Según Zuban Córdoba y Asociados, las PyME y la industria del conocimiento aparecen como los principales sectores de la economía con los que el gobierno debería buscar sostenerse. "Esto no parece casual, las PyME son desde hace décadas las principales fuentes de trabajo para la inmensa mayoría de los argentinos y las empresas vinculadas a la exportación de servicios o la generación de software son las que mayor empleo de calidad han generado especialmente en el segmento joven. Irónicamente, ambos han sido sectores que no contaron con demasiado protagonismo en los anuncios o medidas del gobierno post-PASO", puntualiza.

Hacia adentro de la política también deben tejerse grandes acuerdos que faciliten la generación de consensos. "El gobierno ya ha empezado a deslizar la voluntad de acordar con la oposición luego de noviembre. Sin embargo, nuestro estudio también muestra algunos datos interesantes al respecto: los gobernadores del peronismo aparecen como los principales actores con los que el gobierno debería acordar. La falta de federalización de la gestión nacional es uno de los ítems que más se ha cuestionado al gobierno y el resultado de las PASO también es un reflejo de ese cuestionamiento, sin embargo, la agenda de las provincias sigue siendo menospreciada por la política nacional", expresa.

La llegada de Juan Manzur al gabinete nacional parece ser, según la consultora, la punta de lanza para revertir esa situación, pero además de gestos simbólicos hacen falta también medidas y políticas concretas.

"La provincialización de la política es un fenómeno emergente en la Argentina. Frente a una porteñización de la agenda mediática nacional y de la gestión misma del gobierno nacional, las provincias comenzaron a responder hace medianamente poco tiempo, con un fortalecimiento de sus agendas locales y la construcción de identidades políticas que contrastan “lo nacional” para hacer crecer a los actores provinciales", remarca el diagnóstico privado. Un 70% de los argentinos acuerdan con la idea de que mientras los partidos nacionales se pelean los problemas siguen sin resolverse. No es de extrañar que en ese contexto haya provincias en las que las opciones locales son cada vez más competitivas electoralmente.
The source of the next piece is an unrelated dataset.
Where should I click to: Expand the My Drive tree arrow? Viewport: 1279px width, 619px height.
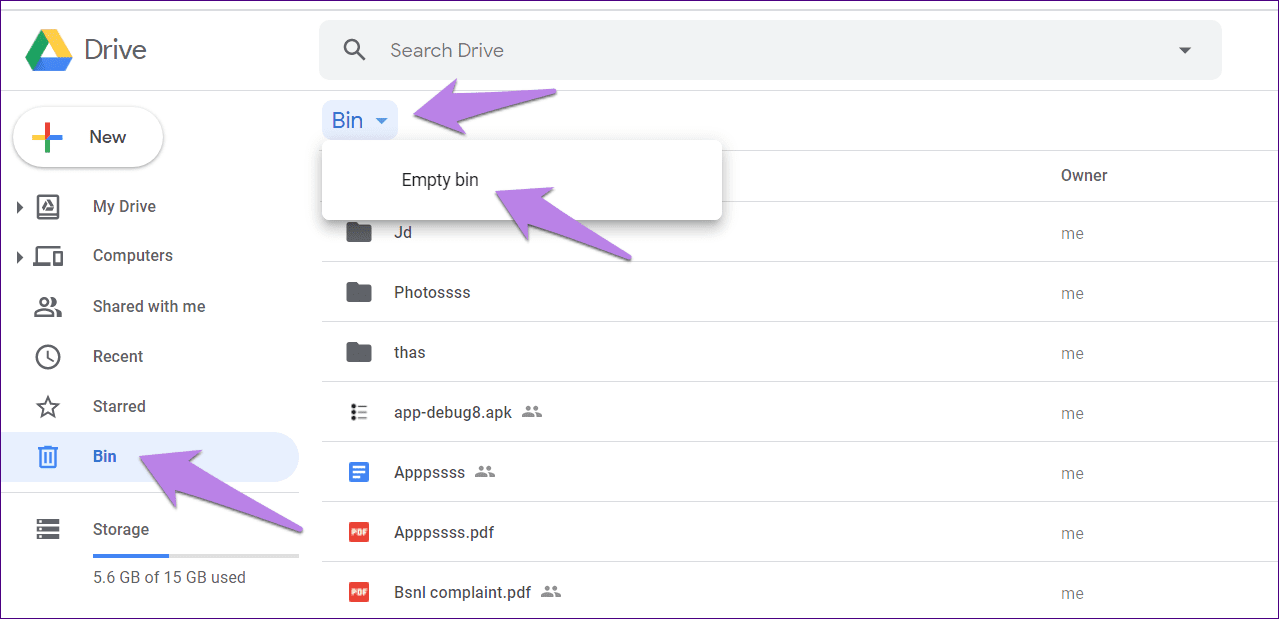pyautogui.click(x=19, y=207)
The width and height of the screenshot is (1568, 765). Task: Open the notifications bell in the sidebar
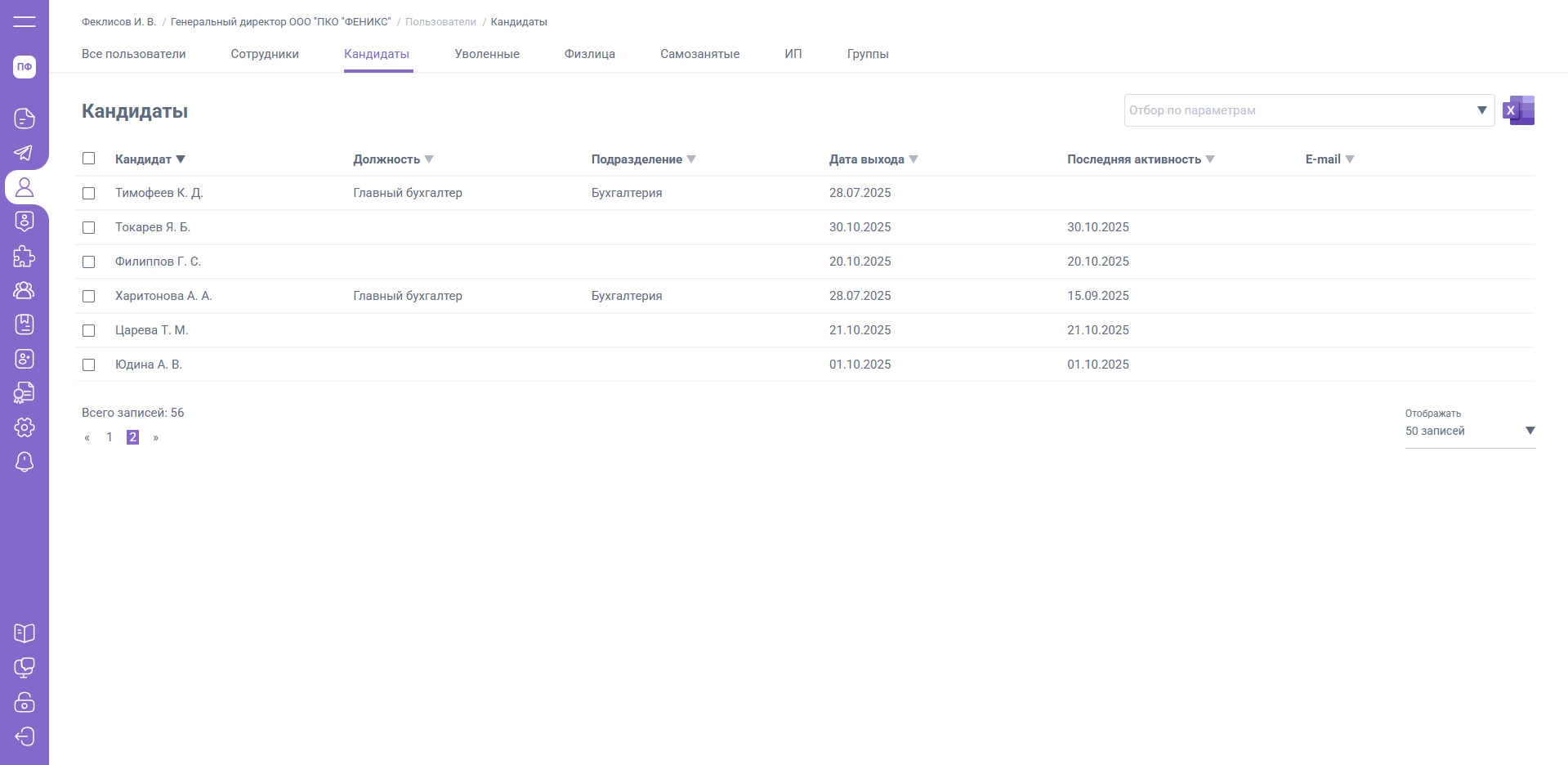25,462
Tampoco es de extrañar que la gente parece confiar más en los gobiernos provinciales que en el gobierno nacional. "Muchos años de trabajo con gestiones provinciales nos confirman esta tendencia: por lo general son los gobernadores e intendentes los que más permeables se muestran a la opinión pública y las diversas formas de estudiarla e interpretarla. Son los líderes locales los que mejor entienden la importancia de gobernar y operar políticamente siempre con consensos y eficiencia. Quizás a la gran vidriera nacional, siempre envuelta en debates abstractos y alejados de los problemas concretos, le cueste entender esa realidad. Mientras eso siga así, no es una locura pensar que sean cada vez más las provincias que apuesten por opciones políticas locales o los gobernadores que decidan hacer “rancho aparte” y mostrarse alejados de las identidades nacionales.", detalla el reporte privado.

El camino hacia el 2023 será largo y empinado. Reconstruir los consensos democráticos y volver a ofrecer un norte político, son los principales desafíos tanto para el oficialismo como para las diferentes fuerzas de oposición. "Entendemos que el voto castigo es un proceso largo que excede al mandato del actual gobierno e incluye, sin dudarlo, al gobierno anterior. La diferencia es que los tiempos de tolerancia de la sociedad argentina, están disminuyendo significativamente. En el medio, por supuesto, está la gente y la creciente indiferencia que siente para con sus representantes nacionales. Un 62% de la población se siente representada por emociones negativos en este momento. Revertir la desafección es la tarea", finaliza Zuban Córdoba y Asociados.